Budana has been widely reported – The Court of Appeal held that a pre-LASPO CFA can be transferred from one firm of solicitors to another – even post-LASPO – without losing the right to recover success fees from the defendant. The decision depended highly on policy considerations.
The Claimant sought to argue that the CFAs could not be assigned by a law firm that has ceased to practice and which was thereby incapable of performing its obligations under the agreements; in any event, the Claimant argued, PSB Law had terminated the CFAs.
Pepperall J found no merit with the argument that the CFAs could not be assignment or novation because they ceased to trade agreeing with Budana and the original decision of the costs judge that there was no material distinction between a law firm ceasing to carry out personal injury work (as in Budana) and a firm ceasing to practice (as in this case).

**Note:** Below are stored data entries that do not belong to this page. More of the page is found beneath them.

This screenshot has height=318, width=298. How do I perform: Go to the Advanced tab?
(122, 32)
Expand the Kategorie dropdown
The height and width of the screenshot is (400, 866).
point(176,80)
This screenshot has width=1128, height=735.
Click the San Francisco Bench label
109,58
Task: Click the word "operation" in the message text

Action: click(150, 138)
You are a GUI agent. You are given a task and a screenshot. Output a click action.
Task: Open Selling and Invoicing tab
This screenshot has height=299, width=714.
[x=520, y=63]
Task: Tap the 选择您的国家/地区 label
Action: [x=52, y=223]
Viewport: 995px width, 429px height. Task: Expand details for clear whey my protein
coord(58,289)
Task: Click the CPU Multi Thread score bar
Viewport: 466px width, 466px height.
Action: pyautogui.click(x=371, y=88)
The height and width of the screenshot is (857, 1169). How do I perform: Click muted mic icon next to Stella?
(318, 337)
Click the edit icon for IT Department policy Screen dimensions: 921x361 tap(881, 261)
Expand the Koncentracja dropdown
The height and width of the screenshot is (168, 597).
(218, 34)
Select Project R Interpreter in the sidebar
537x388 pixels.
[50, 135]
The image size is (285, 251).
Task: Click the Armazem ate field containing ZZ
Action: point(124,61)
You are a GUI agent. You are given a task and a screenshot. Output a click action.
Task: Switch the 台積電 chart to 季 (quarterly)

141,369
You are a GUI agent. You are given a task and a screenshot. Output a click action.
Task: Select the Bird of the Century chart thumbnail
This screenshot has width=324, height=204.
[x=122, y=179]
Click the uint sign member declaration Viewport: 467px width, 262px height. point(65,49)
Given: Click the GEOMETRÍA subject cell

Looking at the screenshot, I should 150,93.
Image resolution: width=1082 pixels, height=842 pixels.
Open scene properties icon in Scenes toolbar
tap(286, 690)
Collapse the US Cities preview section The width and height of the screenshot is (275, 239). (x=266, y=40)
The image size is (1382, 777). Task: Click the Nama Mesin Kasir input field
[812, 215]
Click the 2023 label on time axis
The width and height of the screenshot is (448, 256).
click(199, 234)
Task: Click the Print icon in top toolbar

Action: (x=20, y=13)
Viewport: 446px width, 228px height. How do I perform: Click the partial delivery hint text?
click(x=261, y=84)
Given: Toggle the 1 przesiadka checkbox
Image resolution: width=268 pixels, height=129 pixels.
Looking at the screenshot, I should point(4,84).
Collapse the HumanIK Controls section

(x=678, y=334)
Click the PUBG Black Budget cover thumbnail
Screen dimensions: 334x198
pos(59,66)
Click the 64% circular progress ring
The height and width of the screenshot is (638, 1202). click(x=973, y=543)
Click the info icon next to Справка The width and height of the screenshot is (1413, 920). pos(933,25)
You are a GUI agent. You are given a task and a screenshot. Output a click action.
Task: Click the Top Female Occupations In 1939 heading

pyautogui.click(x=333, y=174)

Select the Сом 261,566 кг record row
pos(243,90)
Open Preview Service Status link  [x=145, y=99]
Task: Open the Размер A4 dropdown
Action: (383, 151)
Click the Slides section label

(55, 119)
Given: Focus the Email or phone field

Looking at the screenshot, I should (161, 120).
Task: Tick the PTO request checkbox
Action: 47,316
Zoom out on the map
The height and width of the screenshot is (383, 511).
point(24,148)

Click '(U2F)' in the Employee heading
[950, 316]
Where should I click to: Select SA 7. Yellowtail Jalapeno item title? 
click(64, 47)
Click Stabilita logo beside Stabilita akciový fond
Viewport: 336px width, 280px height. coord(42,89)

The costs judge had also been right to hold that PSB Law had not been in breach (let alone repudiatory breach) of the CFAs, but that – even if it had been – such agreements would not have been terminated unless the Claimant had accepted the alleged repudiation. Here, he instead consented to the transfer of the CFAs to Hill Dickinson.
On investigating the second point the costs judge was again upheld with the finding that Master Leonard was clearly entitled to find that these CFAs had been transferred to Hill Dickinson with the Claimant’s informed consent.